─── Material shown

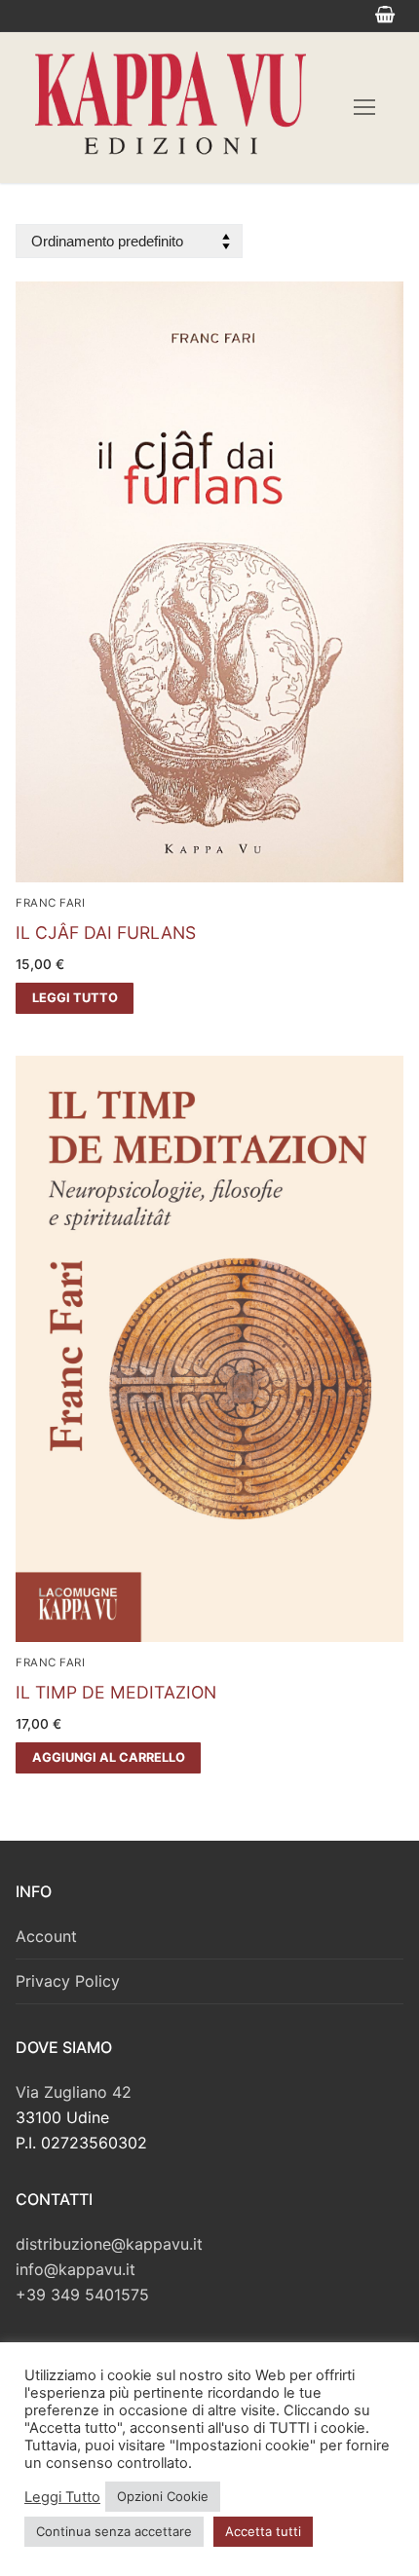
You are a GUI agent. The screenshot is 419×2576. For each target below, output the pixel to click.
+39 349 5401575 (82, 2294)
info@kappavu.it (75, 2269)
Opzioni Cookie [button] (163, 2496)
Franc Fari (50, 903)
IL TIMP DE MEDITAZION (116, 1692)
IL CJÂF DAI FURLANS (106, 932)
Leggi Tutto (62, 2497)
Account (46, 1936)
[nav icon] (364, 108)
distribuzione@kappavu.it (109, 2244)
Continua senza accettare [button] (114, 2531)
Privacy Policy (68, 1981)
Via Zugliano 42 (74, 2092)
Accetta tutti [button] (263, 2531)
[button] (108, 1757)
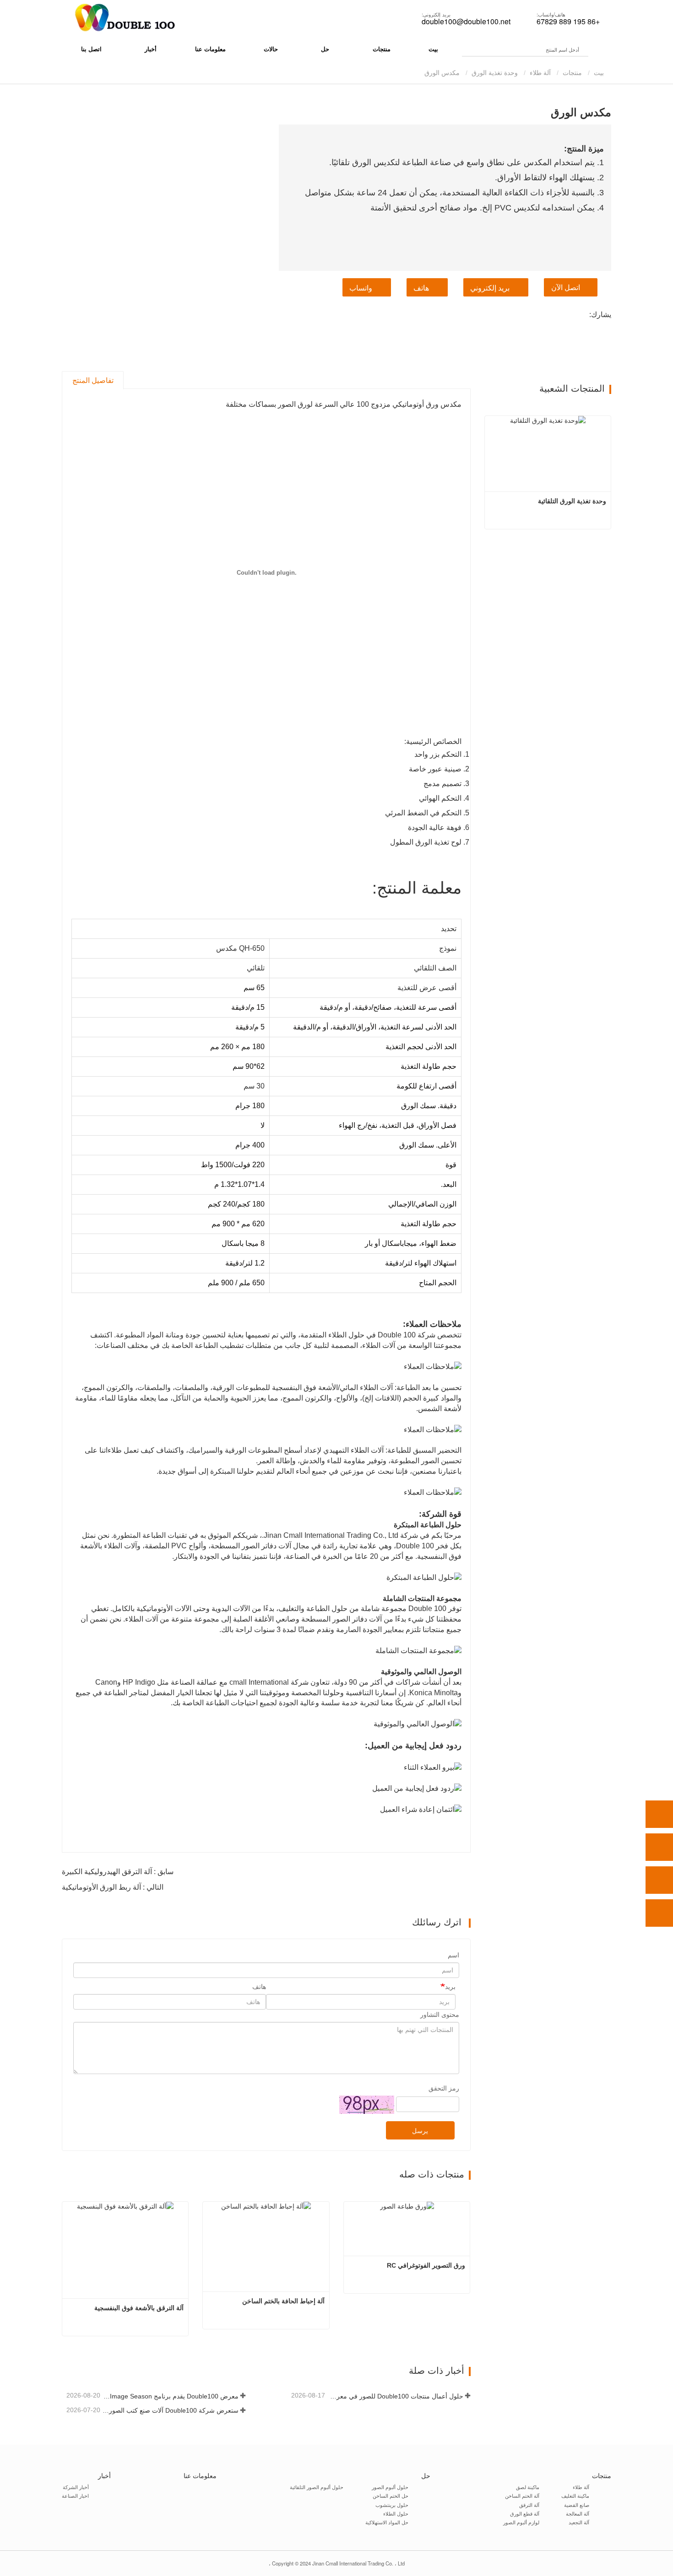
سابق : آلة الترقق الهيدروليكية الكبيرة (118, 1871)
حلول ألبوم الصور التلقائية (316, 2486)
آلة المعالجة (577, 2513)
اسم (453, 1955)
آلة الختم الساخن (522, 2495)
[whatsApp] (659, 1814)
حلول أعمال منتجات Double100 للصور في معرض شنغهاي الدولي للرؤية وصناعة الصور (395, 2396)
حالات (271, 49)
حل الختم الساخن (390, 2495)
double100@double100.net (466, 21)
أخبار (104, 2475)
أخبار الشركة (76, 2486)
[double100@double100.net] (659, 1880)
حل (425, 2475)
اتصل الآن (565, 287)
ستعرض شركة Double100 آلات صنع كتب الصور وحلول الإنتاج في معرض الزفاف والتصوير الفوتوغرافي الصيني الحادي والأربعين (170, 2410)
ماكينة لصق (527, 2486)
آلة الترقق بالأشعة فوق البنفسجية (139, 2308)
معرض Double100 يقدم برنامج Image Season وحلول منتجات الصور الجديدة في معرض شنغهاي (170, 2396)
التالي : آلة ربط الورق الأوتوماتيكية (112, 1887)
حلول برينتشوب (391, 2504)
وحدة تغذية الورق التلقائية (572, 501)
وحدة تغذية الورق (495, 72)
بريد (450, 1986)
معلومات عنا (210, 49)
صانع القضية (576, 2504)
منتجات (572, 72)
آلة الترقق (529, 2504)
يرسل (420, 2130)
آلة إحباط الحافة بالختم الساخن (283, 2301)
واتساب (360, 288)
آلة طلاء (540, 72)
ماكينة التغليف (575, 2495)
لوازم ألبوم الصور (521, 2522)
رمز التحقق (444, 2088)
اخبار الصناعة (75, 2495)
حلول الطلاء (395, 2513)
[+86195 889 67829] (659, 1847)
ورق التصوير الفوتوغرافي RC (426, 2265)
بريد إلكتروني (490, 288)
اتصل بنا (91, 49)
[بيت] (123, 18)
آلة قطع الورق (524, 2513)
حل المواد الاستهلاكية (386, 2522)
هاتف (421, 288)
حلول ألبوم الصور (390, 2486)
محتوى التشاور (439, 2014)
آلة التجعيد (579, 2522)
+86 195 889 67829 (568, 21)
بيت (433, 49)
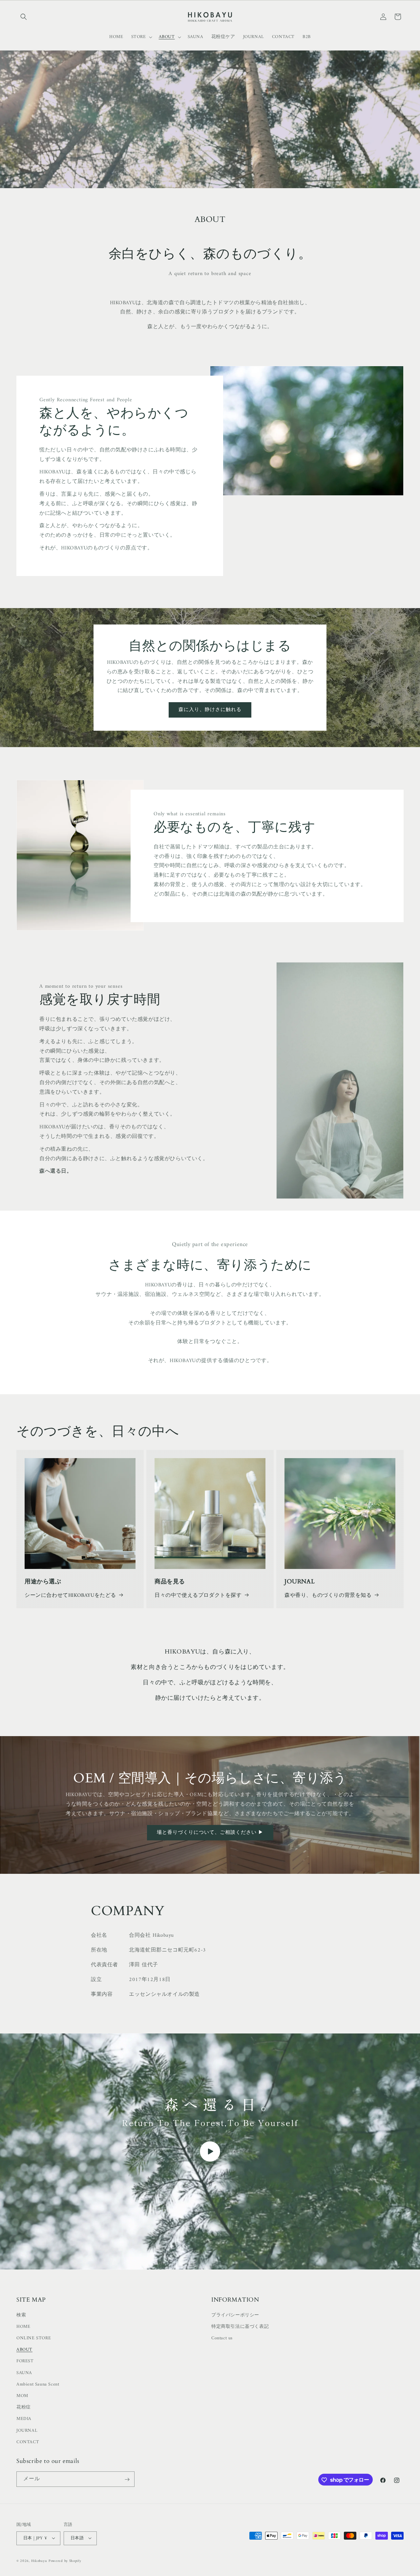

──────

Your task: What is needed is a verbatim copy of every entry, with the pictures omitted.

Response to the exercise:
You are a GUI agent. The screenshot is 419×2576. For each target below, output the pixel to click.
+39 349 5401575 (82, 2294)
info@kappavu.it (75, 2269)
Opzioni Cookie [button] (163, 2496)
Franc Fari (50, 903)
IL TIMP DE MEDITAZION (116, 1692)
IL CJÂF DAI FURLANS (106, 932)
Leggi Tutto (62, 2497)
Account (46, 1936)
[nav icon] (364, 108)
distribuzione@kappavu.it (109, 2244)
Continua senza accettare [button] (114, 2531)
Privacy Policy (68, 1981)
Via Zugliano 42 (74, 2092)
Accetta tutti [button] (263, 2531)
[button] (108, 1757)
سابق : آلة الترقق الهيدروليكية الكبيرة (118, 1871)
حلول ألبوم الصور التلقائية (316, 2486)
آلة المعالجة (577, 2513)
اسم (453, 1955)
آلة الختم الساخن (522, 2495)
[whatsApp] (659, 1814)
حلول أعمال منتجات Double100 للصور في معرض شنغهاي الدولي للرؤية وصناعة الصور (395, 2396)
حالات (271, 49)
حل الختم الساخن (390, 2495)
double100@double100.net (466, 21)
أخبار (104, 2475)
أخبار الشركة (76, 2486)
[double100@double100.net] (659, 1880)
حل (425, 2475)
اتصل الآن (565, 287)
ستعرض شركة Double100 آلات صنع كتب الصور وحلول الإنتاج في معرض الزفاف والتصوير الفوتوغرافي الصيني الحادي والأربعين (170, 2410)
ماكينة لصق (527, 2486)
آلة الترقق بالأشعة فوق البنفسجية (139, 2308)
معرض Double100 يقدم برنامج Image Season وحلول منتجات الصور الجديدة في معرض شنغهاي (170, 2396)
التالي : آلة ربط الورق الأوتوماتيكية (112, 1887)
حلول برينتشوب (391, 2504)
وحدة تغذية الورق التلقائية (572, 501)
وحدة تغذية الورق (495, 72)
بريد (450, 1986)
معلومات عنا (210, 49)
صانع القضية (576, 2504)
منتجات (572, 72)
آلة الترقق (529, 2504)
يرسل (420, 2130)
آلة إحباط الحافة بالختم الساخن (283, 2301)
واتساب (360, 288)
آلة طلاء (540, 72)
ماكينة التغليف (575, 2495)
لوازم ألبوم الصور (521, 2522)
رمز التحقق (444, 2088)
اخبار الصناعة (75, 2495)
حلول الطلاء (395, 2513)
[+86195 889 67829] (659, 1847)
ورق التصوير الفوتوغرافي RC (426, 2265)
بريد إلكتروني (490, 288)
اتصل بنا (91, 49)
[بيت] (123, 18)
آلة قطع الورق (524, 2513)
حل المواد الاستهلاكية (386, 2522)
هاتف (421, 288)
حلول ألبوم الصور (390, 2486)
محتوى التشاور (439, 2014)
آلة التجعيد (579, 2522)
+86 195 889 67829 (568, 21)
بيت (433, 49)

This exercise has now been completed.